REQUIRED TASK: Rewrite the entire listing below, substituting "desktop assistant" for every occurrence of "GUI agent" and leaving everything else unchanged.
++++
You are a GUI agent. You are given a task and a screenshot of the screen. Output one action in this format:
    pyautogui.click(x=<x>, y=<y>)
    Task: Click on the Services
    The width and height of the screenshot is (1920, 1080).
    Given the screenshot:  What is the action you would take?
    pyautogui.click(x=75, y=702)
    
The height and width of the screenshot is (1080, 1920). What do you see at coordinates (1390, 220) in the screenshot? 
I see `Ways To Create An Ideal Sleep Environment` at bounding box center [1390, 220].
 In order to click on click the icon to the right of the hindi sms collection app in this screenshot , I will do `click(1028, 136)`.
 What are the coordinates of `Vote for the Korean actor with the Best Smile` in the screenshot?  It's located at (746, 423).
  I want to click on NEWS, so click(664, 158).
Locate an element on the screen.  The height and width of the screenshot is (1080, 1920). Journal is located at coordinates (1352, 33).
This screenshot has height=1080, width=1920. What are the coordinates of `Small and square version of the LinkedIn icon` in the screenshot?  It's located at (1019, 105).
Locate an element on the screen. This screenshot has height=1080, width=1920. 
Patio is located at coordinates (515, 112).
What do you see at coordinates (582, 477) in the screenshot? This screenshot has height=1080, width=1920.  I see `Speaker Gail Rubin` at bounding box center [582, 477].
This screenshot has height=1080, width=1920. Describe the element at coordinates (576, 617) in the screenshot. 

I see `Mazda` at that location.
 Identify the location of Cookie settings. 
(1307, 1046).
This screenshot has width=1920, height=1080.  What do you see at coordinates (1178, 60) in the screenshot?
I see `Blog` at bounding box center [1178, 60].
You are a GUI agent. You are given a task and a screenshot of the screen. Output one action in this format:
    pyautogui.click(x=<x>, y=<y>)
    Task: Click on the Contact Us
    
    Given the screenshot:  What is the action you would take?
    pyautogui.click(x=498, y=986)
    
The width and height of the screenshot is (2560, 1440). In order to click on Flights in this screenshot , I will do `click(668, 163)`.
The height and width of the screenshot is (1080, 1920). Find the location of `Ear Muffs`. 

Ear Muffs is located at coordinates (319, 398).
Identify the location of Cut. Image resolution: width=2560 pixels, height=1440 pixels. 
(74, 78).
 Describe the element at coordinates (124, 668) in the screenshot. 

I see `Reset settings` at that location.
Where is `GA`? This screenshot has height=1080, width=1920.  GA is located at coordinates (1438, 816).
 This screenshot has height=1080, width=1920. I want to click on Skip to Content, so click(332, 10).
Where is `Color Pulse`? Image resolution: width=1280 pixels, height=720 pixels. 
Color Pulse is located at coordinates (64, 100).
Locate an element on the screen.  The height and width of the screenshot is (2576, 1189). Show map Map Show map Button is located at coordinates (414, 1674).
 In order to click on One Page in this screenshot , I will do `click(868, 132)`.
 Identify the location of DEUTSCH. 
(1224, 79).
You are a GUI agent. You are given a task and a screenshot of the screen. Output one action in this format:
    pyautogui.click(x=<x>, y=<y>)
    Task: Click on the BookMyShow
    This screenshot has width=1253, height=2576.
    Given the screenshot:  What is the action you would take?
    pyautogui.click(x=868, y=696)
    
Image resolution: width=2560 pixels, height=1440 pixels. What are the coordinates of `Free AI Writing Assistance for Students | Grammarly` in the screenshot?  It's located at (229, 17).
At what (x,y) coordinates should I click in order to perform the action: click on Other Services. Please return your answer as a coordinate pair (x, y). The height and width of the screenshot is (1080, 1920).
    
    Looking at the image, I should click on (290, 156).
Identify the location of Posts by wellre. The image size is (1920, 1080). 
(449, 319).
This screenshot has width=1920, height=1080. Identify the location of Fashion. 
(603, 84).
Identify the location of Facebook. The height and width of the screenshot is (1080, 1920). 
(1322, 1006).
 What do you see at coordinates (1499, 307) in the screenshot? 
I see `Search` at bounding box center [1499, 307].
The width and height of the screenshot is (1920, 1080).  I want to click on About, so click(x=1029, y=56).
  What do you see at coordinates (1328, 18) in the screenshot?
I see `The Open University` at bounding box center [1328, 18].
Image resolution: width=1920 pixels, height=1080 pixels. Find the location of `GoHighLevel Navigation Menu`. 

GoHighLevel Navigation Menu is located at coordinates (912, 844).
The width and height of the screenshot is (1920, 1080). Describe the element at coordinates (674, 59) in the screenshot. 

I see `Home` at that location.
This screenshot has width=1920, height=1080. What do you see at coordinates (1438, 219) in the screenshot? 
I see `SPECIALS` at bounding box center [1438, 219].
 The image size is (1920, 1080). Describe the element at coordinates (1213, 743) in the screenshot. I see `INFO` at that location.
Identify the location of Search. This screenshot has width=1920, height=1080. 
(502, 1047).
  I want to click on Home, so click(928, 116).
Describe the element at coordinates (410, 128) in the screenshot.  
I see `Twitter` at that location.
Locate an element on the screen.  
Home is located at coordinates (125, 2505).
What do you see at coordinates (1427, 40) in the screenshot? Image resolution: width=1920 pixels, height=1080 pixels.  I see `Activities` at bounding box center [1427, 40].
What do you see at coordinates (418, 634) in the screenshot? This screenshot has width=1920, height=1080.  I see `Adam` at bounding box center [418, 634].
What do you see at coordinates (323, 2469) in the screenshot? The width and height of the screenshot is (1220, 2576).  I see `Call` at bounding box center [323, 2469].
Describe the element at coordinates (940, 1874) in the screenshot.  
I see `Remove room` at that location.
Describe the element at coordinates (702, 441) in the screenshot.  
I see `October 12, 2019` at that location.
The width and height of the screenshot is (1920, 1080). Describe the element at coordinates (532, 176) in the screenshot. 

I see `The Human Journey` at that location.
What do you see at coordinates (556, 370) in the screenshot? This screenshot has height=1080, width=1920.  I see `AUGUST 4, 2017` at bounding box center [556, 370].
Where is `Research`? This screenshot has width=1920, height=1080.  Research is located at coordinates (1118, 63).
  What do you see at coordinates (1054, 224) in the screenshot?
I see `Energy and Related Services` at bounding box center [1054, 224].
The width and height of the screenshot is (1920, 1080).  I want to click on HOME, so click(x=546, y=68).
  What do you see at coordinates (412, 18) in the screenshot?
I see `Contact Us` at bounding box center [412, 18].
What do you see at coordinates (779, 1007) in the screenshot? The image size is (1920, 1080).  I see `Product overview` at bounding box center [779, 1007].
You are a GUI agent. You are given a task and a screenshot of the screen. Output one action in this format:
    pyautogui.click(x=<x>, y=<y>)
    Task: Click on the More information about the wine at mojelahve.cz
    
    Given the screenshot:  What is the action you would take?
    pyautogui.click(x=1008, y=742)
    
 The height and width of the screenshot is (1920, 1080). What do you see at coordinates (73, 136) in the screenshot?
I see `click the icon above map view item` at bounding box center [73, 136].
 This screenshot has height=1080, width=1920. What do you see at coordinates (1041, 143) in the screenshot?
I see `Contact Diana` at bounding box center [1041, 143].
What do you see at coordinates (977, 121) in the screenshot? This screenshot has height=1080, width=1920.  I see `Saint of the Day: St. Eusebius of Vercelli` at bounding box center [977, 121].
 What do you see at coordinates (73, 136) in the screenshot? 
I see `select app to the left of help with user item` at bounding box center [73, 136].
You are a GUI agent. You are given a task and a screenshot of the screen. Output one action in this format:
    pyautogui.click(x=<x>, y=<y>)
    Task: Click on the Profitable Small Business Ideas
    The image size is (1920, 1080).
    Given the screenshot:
++++
ANSWER TO THIS TASK:
You are a desktop assistant. You are given a task and a screenshot of the screen. Output one action in this format:
    pyautogui.click(x=<x>, y=<y>)
    Task: Click on the Services
    The width and height of the screenshot is (1920, 1080).
    Given the screenshot:  What is the action you would take?
    pyautogui.click(x=75, y=702)
    
The height and width of the screenshot is (1080, 1920). What do you see at coordinates (1390, 220) in the screenshot? 
I see `Ways To Create An Ideal Sleep Environment` at bounding box center [1390, 220].
 In order to click on click the icon to the right of the hindi sms collection app in this screenshot , I will do `click(1028, 136)`.
 What are the coordinates of `Vote for the Korean actor with the Best Smile` in the screenshot?  It's located at (746, 423).
  I want to click on NEWS, so click(664, 158).
Locate an element on the screen.  The height and width of the screenshot is (1080, 1920). Journal is located at coordinates (1352, 33).
This screenshot has height=1080, width=1920. What are the coordinates of `Small and square version of the LinkedIn icon` in the screenshot?  It's located at (1019, 105).
Locate an element on the screen. This screenshot has height=1080, width=1920. 
Patio is located at coordinates (515, 112).
What do you see at coordinates (582, 477) in the screenshot? This screenshot has height=1080, width=1920.  I see `Speaker Gail Rubin` at bounding box center [582, 477].
This screenshot has height=1080, width=1920. Describe the element at coordinates (576, 617) in the screenshot. 

I see `Mazda` at that location.
 Identify the location of Cookie settings. 
(1307, 1046).
This screenshot has width=1920, height=1080.  What do you see at coordinates (1178, 60) in the screenshot?
I see `Blog` at bounding box center [1178, 60].
You are a desktop assistant. You are given a task and a screenshot of the screen. Output one action in this format:
    pyautogui.click(x=<x>, y=<y>)
    Task: Click on the Contact Us
    
    Given the screenshot:  What is the action you would take?
    pyautogui.click(x=498, y=986)
    
The width and height of the screenshot is (2560, 1440). In order to click on Flights in this screenshot , I will do `click(668, 163)`.
The height and width of the screenshot is (1080, 1920). Find the location of `Ear Muffs`. 

Ear Muffs is located at coordinates (319, 398).
Identify the location of Cut. Image resolution: width=2560 pixels, height=1440 pixels. 
(74, 78).
 Describe the element at coordinates (124, 668) in the screenshot. 

I see `Reset settings` at that location.
Where is `GA`? This screenshot has height=1080, width=1920.  GA is located at coordinates (1438, 816).
 This screenshot has height=1080, width=1920. I want to click on Skip to Content, so click(332, 10).
Where is `Color Pulse`? Image resolution: width=1280 pixels, height=720 pixels. 
Color Pulse is located at coordinates (64, 100).
Locate an element on the screen.  The height and width of the screenshot is (2576, 1189). Show map Map Show map Button is located at coordinates (414, 1674).
 In order to click on One Page in this screenshot , I will do `click(868, 132)`.
 Identify the location of DEUTSCH. 
(1224, 79).
You are a desktop assistant. You are given a task and a screenshot of the screen. Output one action in this format:
    pyautogui.click(x=<x>, y=<y>)
    Task: Click on the BookMyShow
    This screenshot has width=1253, height=2576.
    Given the screenshot:  What is the action you would take?
    pyautogui.click(x=868, y=696)
    
Image resolution: width=2560 pixels, height=1440 pixels. What are the coordinates of `Free AI Writing Assistance for Students | Grammarly` in the screenshot?  It's located at (229, 17).
At what (x,y) coordinates should I click in order to perform the action: click on Other Services. Please return your answer as a coordinate pair (x, y). The height and width of the screenshot is (1080, 1920).
    
    Looking at the image, I should click on (290, 156).
Identify the location of Posts by wellre. The image size is (1920, 1080). 
(449, 319).
This screenshot has width=1920, height=1080. Identify the location of Fashion. 
(603, 84).
Identify the location of Facebook. The height and width of the screenshot is (1080, 1920). 
(1322, 1006).
 What do you see at coordinates (1499, 307) in the screenshot? 
I see `Search` at bounding box center [1499, 307].
The width and height of the screenshot is (1920, 1080).  I want to click on About, so click(x=1029, y=56).
  What do you see at coordinates (1328, 18) in the screenshot?
I see `The Open University` at bounding box center [1328, 18].
Image resolution: width=1920 pixels, height=1080 pixels. Find the location of `GoHighLevel Navigation Menu`. 

GoHighLevel Navigation Menu is located at coordinates (912, 844).
The width and height of the screenshot is (1920, 1080). Describe the element at coordinates (674, 59) in the screenshot. 

I see `Home` at that location.
This screenshot has width=1920, height=1080. What do you see at coordinates (1438, 219) in the screenshot? 
I see `SPECIALS` at bounding box center [1438, 219].
 The image size is (1920, 1080). Describe the element at coordinates (1213, 743) in the screenshot. I see `INFO` at that location.
Identify the location of Search. This screenshot has width=1920, height=1080. 
(502, 1047).
  I want to click on Home, so click(928, 116).
Describe the element at coordinates (410, 128) in the screenshot.  
I see `Twitter` at that location.
Locate an element on the screen.  
Home is located at coordinates (125, 2505).
What do you see at coordinates (1427, 40) in the screenshot? Image resolution: width=1920 pixels, height=1080 pixels.  I see `Activities` at bounding box center [1427, 40].
What do you see at coordinates (418, 634) in the screenshot? This screenshot has width=1920, height=1080.  I see `Adam` at bounding box center [418, 634].
What do you see at coordinates (323, 2469) in the screenshot? The width and height of the screenshot is (1220, 2576).  I see `Call` at bounding box center [323, 2469].
Describe the element at coordinates (940, 1874) in the screenshot.  
I see `Remove room` at that location.
Describe the element at coordinates (702, 441) in the screenshot.  
I see `October 12, 2019` at that location.
The width and height of the screenshot is (1920, 1080). Describe the element at coordinates (532, 176) in the screenshot. 

I see `The Human Journey` at that location.
What do you see at coordinates (556, 370) in the screenshot? This screenshot has height=1080, width=1920.  I see `AUGUST 4, 2017` at bounding box center [556, 370].
Where is `Research`? This screenshot has width=1920, height=1080.  Research is located at coordinates (1118, 63).
  What do you see at coordinates (1054, 224) in the screenshot?
I see `Energy and Related Services` at bounding box center [1054, 224].
The width and height of the screenshot is (1920, 1080).  I want to click on HOME, so click(x=546, y=68).
  What do you see at coordinates (412, 18) in the screenshot?
I see `Contact Us` at bounding box center [412, 18].
What do you see at coordinates (779, 1007) in the screenshot? The image size is (1920, 1080).  I see `Product overview` at bounding box center [779, 1007].
You are a desktop assistant. You are given a task and a screenshot of the screen. Output one action in this format:
    pyautogui.click(x=<x>, y=<y>)
    Task: Click on the More information about the wine at mojelahve.cz
    
    Given the screenshot:  What is the action you would take?
    pyautogui.click(x=1008, y=742)
    
 The height and width of the screenshot is (1920, 1080). What do you see at coordinates (73, 136) in the screenshot?
I see `click the icon above map view item` at bounding box center [73, 136].
 This screenshot has height=1080, width=1920. What do you see at coordinates (1041, 143) in the screenshot?
I see `Contact Diana` at bounding box center [1041, 143].
What do you see at coordinates (977, 121) in the screenshot? This screenshot has height=1080, width=1920.  I see `Saint of the Day: St. Eusebius of Vercelli` at bounding box center [977, 121].
 What do you see at coordinates (73, 136) in the screenshot? 
I see `select app to the left of help with user item` at bounding box center [73, 136].
You are a desktop assistant. You are given a task and a screenshot of the screen. Output one action in this format:
    pyautogui.click(x=<x>, y=<y>)
    Task: Click on the Profitable Small Business Ideas
    The image size is (1920, 1080).
    Given the screenshot:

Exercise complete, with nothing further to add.